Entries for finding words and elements
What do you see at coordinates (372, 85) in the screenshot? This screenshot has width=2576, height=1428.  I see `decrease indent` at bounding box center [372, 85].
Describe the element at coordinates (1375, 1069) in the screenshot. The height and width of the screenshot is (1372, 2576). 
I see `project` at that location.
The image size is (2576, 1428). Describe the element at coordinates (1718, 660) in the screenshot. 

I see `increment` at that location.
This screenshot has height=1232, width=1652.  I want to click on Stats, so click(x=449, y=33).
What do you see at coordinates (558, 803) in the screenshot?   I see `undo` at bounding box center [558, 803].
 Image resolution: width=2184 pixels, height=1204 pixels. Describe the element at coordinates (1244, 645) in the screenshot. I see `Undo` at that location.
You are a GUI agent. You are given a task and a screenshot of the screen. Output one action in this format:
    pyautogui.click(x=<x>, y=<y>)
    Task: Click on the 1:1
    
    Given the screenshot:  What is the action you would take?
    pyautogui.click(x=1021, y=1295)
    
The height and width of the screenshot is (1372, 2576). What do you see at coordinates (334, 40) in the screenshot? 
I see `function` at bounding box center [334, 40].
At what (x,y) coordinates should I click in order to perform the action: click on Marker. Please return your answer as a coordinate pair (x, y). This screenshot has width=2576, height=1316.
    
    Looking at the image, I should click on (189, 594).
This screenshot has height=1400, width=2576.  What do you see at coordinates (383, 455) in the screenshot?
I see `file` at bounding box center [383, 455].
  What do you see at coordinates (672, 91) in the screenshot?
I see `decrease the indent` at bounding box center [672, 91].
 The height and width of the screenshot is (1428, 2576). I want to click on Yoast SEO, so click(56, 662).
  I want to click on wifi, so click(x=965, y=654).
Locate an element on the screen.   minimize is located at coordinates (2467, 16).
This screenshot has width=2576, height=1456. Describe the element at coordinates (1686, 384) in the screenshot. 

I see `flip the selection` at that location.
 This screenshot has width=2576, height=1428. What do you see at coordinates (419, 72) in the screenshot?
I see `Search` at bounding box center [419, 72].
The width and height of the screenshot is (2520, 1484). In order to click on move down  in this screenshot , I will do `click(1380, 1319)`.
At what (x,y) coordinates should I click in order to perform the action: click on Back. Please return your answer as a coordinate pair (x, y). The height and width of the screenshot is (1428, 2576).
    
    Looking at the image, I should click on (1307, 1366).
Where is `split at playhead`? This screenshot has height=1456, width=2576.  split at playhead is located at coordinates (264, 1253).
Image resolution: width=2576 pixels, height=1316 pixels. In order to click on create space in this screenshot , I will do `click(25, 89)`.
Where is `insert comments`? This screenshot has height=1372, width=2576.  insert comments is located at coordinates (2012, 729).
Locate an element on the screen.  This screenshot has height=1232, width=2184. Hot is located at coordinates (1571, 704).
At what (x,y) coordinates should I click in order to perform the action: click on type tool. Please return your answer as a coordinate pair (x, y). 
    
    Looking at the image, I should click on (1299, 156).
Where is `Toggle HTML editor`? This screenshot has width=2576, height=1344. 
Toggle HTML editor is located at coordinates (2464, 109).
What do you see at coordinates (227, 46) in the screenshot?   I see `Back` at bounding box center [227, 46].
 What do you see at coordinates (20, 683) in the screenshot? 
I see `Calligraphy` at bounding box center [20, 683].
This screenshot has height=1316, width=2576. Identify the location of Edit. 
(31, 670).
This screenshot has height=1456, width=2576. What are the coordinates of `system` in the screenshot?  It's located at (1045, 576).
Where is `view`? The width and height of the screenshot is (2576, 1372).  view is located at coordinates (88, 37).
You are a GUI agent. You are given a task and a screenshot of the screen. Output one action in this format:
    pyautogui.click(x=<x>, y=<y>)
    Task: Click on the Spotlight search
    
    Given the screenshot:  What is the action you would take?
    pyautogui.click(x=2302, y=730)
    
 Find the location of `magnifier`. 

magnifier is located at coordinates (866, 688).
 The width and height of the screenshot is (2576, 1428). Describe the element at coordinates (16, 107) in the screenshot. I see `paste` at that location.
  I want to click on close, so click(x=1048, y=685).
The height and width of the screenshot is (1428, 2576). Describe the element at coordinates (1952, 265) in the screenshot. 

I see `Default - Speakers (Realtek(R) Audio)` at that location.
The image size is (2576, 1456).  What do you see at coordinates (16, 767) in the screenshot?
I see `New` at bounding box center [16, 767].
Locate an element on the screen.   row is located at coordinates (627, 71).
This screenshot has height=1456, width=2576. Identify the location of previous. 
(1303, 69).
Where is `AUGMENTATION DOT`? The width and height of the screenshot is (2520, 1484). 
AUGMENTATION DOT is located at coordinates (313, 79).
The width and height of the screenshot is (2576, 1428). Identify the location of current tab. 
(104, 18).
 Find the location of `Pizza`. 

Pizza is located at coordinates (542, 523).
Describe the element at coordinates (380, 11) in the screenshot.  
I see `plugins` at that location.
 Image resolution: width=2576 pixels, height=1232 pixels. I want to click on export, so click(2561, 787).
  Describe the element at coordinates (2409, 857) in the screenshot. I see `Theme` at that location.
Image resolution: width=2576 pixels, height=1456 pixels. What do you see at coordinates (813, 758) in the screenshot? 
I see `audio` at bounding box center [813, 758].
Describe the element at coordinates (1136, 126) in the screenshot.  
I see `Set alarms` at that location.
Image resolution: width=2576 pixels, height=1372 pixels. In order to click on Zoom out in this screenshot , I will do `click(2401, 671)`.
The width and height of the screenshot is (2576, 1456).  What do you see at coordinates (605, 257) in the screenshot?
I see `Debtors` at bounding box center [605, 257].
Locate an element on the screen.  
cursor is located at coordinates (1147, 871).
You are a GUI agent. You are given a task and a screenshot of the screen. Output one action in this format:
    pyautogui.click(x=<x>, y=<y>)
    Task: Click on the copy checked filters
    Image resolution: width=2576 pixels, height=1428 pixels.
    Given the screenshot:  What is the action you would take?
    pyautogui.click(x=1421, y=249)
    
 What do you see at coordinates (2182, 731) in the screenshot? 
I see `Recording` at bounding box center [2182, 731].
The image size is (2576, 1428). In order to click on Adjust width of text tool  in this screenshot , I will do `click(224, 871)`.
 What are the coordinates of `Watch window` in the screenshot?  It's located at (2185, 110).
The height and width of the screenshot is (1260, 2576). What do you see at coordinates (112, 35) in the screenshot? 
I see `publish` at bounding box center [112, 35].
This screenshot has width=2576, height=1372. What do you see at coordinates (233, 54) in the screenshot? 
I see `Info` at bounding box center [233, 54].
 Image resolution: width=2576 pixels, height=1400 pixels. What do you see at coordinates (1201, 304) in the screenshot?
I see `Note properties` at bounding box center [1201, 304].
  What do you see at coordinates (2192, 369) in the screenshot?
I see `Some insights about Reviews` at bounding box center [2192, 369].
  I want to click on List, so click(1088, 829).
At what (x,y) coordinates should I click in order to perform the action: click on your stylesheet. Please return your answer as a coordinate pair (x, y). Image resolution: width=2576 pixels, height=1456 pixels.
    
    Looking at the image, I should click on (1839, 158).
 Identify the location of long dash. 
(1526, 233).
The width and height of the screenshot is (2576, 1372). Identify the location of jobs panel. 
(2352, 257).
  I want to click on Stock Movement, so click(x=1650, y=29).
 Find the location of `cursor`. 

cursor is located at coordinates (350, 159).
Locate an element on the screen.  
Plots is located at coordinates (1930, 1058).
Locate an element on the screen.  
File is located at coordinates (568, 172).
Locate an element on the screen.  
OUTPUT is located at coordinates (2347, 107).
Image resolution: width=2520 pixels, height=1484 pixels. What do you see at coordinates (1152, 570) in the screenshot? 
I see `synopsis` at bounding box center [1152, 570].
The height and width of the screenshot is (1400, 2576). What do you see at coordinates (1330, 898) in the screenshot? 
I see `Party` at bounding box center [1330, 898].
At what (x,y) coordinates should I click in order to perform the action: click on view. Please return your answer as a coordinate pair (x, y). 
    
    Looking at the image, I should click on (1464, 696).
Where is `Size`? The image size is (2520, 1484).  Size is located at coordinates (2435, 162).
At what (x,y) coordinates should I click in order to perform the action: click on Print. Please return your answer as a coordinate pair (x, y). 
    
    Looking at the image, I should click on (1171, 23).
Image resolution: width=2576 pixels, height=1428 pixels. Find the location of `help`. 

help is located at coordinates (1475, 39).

(Requirement):
Find each line in the listing above that contains the string "editor", and copy those lines out.

(Response):
Where is `Toggle HTML editor`? This screenshot has width=2576, height=1344. 
Toggle HTML editor is located at coordinates (2464, 109).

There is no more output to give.